British money has an amazing and confusing history, especially for foreigners. Let us help clear some of the fog.
Before 1971 British money was populated with confusing currency with exotic names. We've attempted to simplify and explain them.
Please note that we are not experts in British currency. We do not deal in British coinage, nor are we able to recommend numismatic dealers. We cannot provide the value of British currency. This page is provided solely as a reference to better understand British money in an historical context.
Since 1971, British money has been calculated on the decimal system, with a standardized scheme of 100 pence to the pound. However, previous to 1971, there were many British coins with exotic names and confusing conversions. We've tried to list them all (there are over 50!) in the chart below, with their conversions into today's post-1971 decimal system in italicized text and their old (pre-1971) equivalencies listed in non-italicized text. Coins that had earlier and different values have those values listed with the time period to which the values are appropriate. Units of specie are listed alphabetically.
In pre-decimalization, a sum would normally be written pounds, shillings, pence (£sd). Thus, £2. 19s. 3d. would be 2 pounds, 19 shillings, 3 pence. This would be spoken as "two pounds nineteen and three." If dealing only in shillings and pence, a sum would be written as 2s. 6d., or 2/6, and spoken as "two and six." Coins after decimalization carried the term "New pence" (removed in 1982) to differentiate them from the old, pre-1971 decimal coins.

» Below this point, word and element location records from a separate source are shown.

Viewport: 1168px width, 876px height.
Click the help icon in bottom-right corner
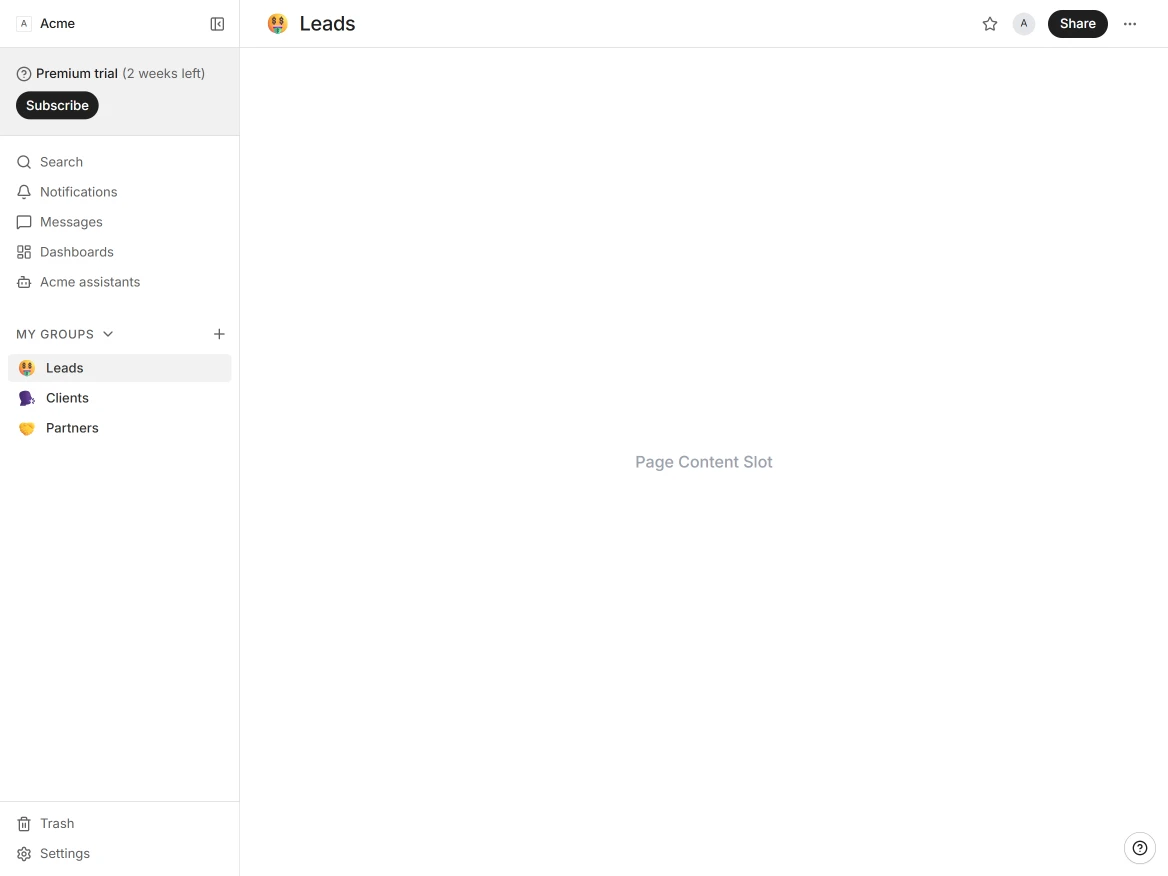1139,848
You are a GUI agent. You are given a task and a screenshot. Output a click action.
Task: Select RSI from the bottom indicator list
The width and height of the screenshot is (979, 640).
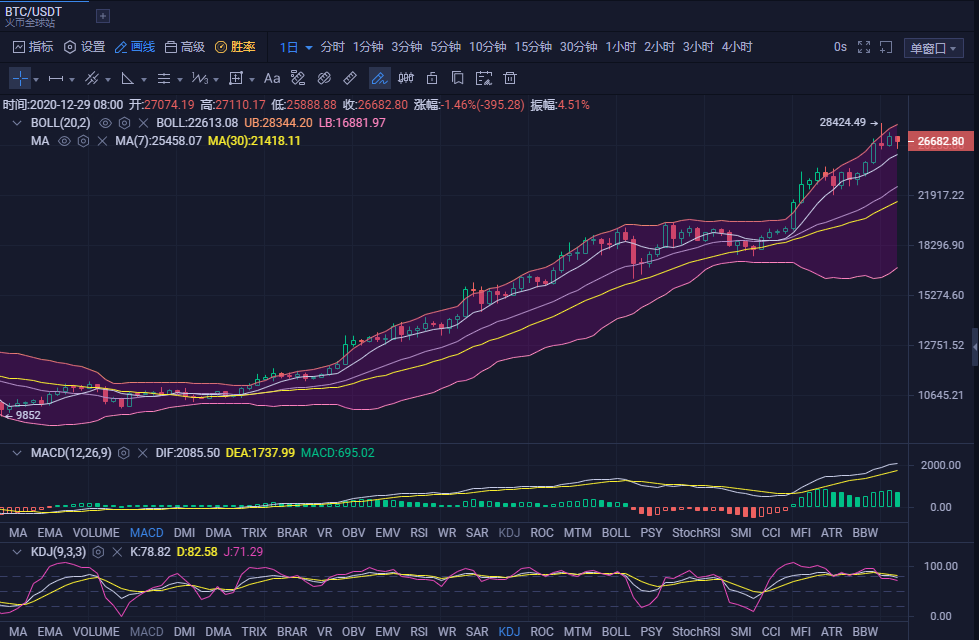[x=419, y=533]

All UK coinage carries (and has for centuries) the Latin inscription D.G. REG (or REX, when the monarch is a king), F.D., followed by the date. This stands for "Dei Gratia" ("by the Grace of God, Queen"), "Fidei Defensor" ("Defender of the Faith"), and the date. Coins minted during the British Raj have a bit more text: "D:G:BR:OMN:REX F:D:IND:IMP," which stands for the Latin "Dei Gratia Britanniarum omnium Rex, Fidei Defensor, Indiae Imperator," which translates to "By the Grace of God, King of Entire Britain, Defender of the Faith, Emperor of India." This phrasing was dropped in 1947, when India was given independence. This inscription was not consistent throughout reigns; the penny of 1750 states only "GEORGIUS II REX."